Two teenage boys shared the car with her. Their pants were low on their hips exposing plaid boxers, their expensive sneakers unlaced. Every other word out of their mouth was a swear word.
“Hey—quit that cussing,” Golda snapped.
“Mind your own business, old woman.”
“I tried to mind it, but they didn’t want to hear what I had to say.”
She rambled on and on about her unappreciative children until the boys became annoyed. They shook their heads at the crazy old lady talking to herself. She was such an easy target sitting on the seat alone, not paying attention. They mugged her for four dollars and a gold Timex watch.
As Golda sat in the now empty subway car, stunned and bruised from being roughed up, she wondered what the hell was wrong with kids these days.
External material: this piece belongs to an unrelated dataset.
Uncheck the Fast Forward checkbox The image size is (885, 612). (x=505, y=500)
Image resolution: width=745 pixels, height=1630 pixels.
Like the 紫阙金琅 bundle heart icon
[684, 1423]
Their parents ought to be ashamed at the way they disrespected their elders. Why Golda herself would have died if her own three children had ever behaved in such a fashion.
She pulled her cellphone from her inner coat pocket. Little monsters didn’t think to check there, she thought. Stacey’s number was dialed first, and then Theo and Gwen were conferenced in.
“I’m making brisket and honey cake for dinner on Friday. Be there at 5:30 on the dot.”
Three voices chorused Yes, Mom, and then she hung up.
“They’re good kids,” Golda said to her own reflection across the aisle. “They just need some direction.”